* **What the exercise asks**
Below are the entries; give again exactly the lines from the one mentioning "Task: Click the orange search magnifier icon" through the one mentioning "Given: Click the COVID-19 article thumbnail", inclusive.

[Data extracted from a collection]

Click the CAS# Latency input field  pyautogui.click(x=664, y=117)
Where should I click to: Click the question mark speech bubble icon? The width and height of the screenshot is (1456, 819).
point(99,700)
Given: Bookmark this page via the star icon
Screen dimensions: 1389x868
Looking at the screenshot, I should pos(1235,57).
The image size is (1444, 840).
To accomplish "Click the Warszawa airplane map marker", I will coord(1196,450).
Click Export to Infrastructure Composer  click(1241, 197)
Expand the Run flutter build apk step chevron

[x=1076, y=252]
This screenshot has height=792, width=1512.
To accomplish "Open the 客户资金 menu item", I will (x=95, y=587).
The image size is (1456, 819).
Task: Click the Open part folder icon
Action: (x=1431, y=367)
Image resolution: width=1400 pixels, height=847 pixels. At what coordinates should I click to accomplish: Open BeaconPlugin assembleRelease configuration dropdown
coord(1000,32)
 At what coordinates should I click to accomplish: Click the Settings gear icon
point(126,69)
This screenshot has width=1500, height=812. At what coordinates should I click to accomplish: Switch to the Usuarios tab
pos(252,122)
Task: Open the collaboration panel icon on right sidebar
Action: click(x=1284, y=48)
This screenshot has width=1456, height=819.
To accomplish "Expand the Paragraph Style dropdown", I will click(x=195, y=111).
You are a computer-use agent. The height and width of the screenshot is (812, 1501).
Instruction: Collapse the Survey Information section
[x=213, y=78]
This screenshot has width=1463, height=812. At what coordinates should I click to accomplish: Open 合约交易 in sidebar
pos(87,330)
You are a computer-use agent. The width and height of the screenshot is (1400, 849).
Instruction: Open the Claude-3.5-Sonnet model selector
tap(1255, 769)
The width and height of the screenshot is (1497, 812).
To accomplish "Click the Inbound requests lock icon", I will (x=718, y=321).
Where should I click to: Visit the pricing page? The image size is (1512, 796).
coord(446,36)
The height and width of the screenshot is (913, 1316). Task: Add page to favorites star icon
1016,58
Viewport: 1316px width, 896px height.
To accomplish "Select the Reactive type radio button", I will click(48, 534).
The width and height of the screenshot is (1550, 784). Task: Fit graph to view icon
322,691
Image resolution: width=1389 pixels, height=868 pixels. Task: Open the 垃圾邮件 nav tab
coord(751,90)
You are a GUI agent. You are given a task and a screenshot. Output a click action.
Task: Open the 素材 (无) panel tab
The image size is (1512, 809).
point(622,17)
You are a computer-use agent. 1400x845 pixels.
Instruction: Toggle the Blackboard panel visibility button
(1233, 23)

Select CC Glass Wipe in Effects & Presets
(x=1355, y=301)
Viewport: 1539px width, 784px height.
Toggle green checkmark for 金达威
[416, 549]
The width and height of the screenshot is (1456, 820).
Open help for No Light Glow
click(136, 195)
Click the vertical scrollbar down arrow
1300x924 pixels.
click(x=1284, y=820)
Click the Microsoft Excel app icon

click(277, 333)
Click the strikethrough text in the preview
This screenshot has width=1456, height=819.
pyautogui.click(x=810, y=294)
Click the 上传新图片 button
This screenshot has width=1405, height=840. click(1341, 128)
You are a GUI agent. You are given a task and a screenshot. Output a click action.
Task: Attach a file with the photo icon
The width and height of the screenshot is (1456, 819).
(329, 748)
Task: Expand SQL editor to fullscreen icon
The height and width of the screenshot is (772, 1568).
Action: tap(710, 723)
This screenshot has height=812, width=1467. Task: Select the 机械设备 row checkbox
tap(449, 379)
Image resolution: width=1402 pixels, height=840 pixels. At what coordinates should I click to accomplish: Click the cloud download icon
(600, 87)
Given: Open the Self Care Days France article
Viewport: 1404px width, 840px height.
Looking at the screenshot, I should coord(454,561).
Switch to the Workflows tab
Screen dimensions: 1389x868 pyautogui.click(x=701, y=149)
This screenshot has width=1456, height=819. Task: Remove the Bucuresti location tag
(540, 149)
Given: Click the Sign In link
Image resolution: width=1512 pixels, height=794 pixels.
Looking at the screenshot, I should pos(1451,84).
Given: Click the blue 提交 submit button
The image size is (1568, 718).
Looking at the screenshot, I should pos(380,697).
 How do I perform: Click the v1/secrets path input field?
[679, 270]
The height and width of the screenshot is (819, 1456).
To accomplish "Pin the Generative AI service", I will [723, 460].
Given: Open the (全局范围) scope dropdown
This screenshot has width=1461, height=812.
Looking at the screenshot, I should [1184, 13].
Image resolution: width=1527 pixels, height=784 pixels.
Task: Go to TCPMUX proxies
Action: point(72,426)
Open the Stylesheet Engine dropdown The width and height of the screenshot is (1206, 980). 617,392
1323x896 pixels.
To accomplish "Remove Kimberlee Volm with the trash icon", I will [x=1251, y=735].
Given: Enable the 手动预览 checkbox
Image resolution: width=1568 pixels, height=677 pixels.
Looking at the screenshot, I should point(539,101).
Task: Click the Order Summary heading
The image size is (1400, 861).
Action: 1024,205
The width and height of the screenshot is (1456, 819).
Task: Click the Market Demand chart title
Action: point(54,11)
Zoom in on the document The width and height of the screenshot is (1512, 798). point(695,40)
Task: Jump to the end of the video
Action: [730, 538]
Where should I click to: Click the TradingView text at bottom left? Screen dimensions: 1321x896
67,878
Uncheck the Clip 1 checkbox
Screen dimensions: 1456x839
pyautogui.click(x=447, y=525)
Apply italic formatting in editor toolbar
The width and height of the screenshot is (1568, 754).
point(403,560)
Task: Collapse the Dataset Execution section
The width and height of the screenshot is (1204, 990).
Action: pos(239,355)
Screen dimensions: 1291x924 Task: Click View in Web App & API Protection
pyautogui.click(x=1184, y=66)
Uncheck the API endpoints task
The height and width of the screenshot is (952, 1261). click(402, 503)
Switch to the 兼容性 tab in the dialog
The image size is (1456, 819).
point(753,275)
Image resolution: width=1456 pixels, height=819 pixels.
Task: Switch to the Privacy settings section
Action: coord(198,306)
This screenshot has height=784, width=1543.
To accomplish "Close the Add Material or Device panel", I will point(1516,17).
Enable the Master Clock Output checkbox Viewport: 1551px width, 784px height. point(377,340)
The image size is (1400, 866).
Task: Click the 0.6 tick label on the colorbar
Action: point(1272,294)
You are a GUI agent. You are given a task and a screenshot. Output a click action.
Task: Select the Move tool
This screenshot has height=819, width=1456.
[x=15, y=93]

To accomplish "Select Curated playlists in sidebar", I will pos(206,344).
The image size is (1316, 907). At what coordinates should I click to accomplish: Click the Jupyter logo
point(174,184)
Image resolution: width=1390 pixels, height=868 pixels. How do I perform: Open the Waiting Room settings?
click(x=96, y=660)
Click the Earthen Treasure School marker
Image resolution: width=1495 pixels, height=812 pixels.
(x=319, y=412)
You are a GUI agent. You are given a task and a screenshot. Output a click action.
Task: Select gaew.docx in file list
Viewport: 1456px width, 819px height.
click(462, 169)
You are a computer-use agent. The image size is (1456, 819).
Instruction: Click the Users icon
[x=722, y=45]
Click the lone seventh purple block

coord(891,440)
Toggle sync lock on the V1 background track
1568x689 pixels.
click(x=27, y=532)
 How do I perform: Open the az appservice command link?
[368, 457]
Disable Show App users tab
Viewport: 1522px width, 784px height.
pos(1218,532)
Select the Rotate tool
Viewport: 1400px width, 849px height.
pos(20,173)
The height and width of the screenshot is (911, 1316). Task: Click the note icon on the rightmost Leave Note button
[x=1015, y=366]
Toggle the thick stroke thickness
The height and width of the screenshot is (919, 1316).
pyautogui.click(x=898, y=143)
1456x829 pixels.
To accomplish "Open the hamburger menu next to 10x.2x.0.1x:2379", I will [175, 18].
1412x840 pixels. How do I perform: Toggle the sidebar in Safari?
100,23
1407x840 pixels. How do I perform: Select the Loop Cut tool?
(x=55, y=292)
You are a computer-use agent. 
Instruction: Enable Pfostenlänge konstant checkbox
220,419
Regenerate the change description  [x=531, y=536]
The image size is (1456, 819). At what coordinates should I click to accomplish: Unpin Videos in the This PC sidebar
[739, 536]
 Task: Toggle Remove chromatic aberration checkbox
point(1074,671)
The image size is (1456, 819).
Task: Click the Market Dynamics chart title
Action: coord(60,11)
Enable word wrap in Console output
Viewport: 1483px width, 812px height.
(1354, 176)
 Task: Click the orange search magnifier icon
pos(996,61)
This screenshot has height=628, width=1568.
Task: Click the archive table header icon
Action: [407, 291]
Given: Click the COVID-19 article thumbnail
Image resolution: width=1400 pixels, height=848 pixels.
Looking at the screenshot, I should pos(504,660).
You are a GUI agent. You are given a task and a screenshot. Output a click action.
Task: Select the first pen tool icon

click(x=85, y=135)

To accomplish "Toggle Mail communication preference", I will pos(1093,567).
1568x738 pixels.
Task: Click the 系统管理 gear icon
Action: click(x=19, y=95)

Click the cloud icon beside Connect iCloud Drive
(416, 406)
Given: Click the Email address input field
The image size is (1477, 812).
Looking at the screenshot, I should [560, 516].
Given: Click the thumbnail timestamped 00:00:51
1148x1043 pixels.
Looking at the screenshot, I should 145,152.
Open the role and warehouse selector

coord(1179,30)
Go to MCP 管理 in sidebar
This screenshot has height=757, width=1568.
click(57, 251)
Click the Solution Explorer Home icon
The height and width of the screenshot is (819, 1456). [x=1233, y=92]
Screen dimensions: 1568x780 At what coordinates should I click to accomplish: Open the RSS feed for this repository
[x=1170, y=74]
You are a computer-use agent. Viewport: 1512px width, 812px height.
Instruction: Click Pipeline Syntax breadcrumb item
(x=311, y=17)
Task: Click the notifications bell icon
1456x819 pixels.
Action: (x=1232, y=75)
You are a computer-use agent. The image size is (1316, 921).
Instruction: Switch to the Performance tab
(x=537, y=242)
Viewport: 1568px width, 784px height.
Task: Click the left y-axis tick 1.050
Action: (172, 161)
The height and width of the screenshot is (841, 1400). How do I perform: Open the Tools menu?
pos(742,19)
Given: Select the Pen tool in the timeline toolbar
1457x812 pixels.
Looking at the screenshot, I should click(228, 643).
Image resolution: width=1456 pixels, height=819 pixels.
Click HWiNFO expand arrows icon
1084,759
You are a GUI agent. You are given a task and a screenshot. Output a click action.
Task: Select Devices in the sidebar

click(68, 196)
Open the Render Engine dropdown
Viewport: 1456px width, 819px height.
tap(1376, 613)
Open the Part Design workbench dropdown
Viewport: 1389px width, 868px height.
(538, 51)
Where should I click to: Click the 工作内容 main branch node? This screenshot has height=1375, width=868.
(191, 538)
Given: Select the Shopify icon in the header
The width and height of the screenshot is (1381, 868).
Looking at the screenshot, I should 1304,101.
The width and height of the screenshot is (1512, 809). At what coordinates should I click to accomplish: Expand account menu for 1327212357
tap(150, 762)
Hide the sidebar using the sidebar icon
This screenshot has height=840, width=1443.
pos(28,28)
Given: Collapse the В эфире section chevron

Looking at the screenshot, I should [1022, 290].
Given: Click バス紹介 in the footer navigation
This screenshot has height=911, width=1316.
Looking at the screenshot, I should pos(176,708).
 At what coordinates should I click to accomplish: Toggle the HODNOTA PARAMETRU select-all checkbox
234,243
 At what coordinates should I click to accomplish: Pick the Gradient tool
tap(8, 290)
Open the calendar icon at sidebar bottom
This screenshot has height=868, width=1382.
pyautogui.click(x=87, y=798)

* **Written answer**
 Task: Click the orange search magnifier icon
pos(996,61)
This screenshot has height=628, width=1568.
Task: Click the archive table header icon
Action: [407, 291]
Given: Click the COVID-19 article thumbnail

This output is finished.